This marks a significant retreat from one of the government’s flagship proposals to tackle youth gang crime.

“Things are a bit uncertain in parliament, and that is why we have decided to act responsibly in this situation by making the decision this morning to withdraw this bill,” Justice Minister Gunnar Strömmer told reporters.

The plan, which formed part of the Tidö Agreement with the Sweden Democrats, would have allowed children as young as 13 to be sentenced to prison for serious offences such as murder, attempted murder, aggravated bombings, and serious weapons crimes.

Strömmer had previously defended the measure as essential to stop criminal gangs exploiting very young teenagers, who currently cannot be prosecuted.

Sweden’s Government framed the rise of extreme youth criminality as an emergency situation.

However, intense opposition from police authorities, prosecutors, the prison service, and legal experts who warned that jailing young children could backfire and recruit even younger offenders has forced the Moderates to drop the proposal.

The party now says it will focus instead on strengthening alternative sanctions and improving social services for young offenders.
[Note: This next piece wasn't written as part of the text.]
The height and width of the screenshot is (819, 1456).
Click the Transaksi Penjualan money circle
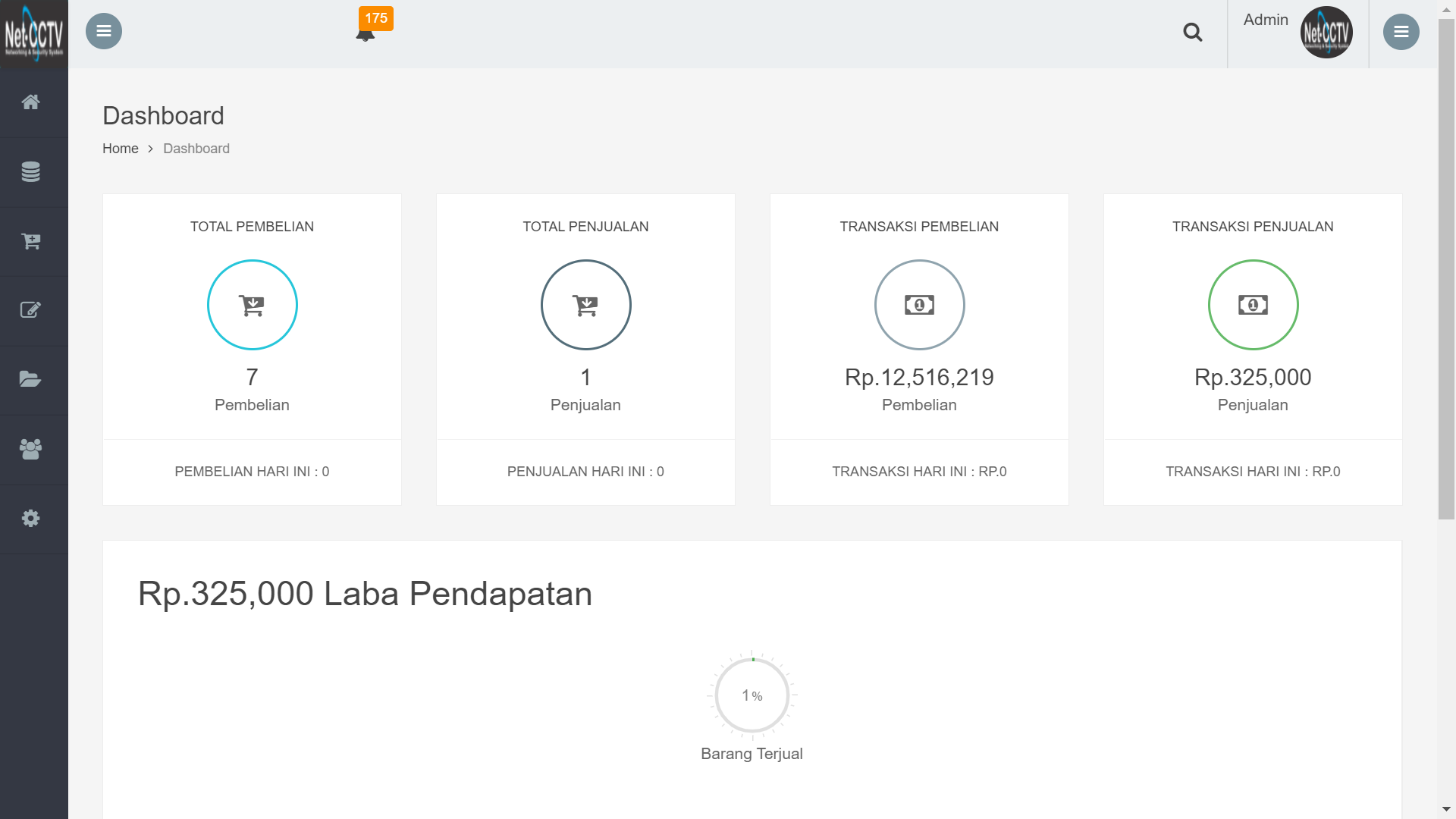[x=1253, y=305]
The climbdown represents a notable victory for critics who argued that the plan was too blunt an instrument and risked violating Sweden’s commitments under the UN Convention on the Rights of the Child.

It also highlights growing tensions within the centre-right coalition over how far to go with tougher law-and-order policies.

Sweden has experienced a sharp rise in gang-related violence involving minors in recent years, with criminal networks increasingly using children under 15 who are currently below the age of criminal responsibility to carry out shootings, bombings and drug running.

Official figures show a sharp rise in serious offending linked to children under 15.

In 2025 alone, 52 individuals below that age were involved in murder or attempted murder cases that reached court.

Drug-related crime remains the primary driver, fuelling the recruitment pipeline and sustaining the networks’ operations through extortion, arms trafficking and narcotics distribution

Official reports and police assessments indicate that perpetrators and victims in these gang-related incidents are disproportionately of foreign background or from migrant communities.

The government has already passed legislation allowing 15- to 17-year-olds to serve prison sentences in special youth units.

The Swedish Social Democrats, who are in opposition, have officially supported lowering the age of criminal responsibility to 14 years (on a temporary/trial basis) for serious crimes.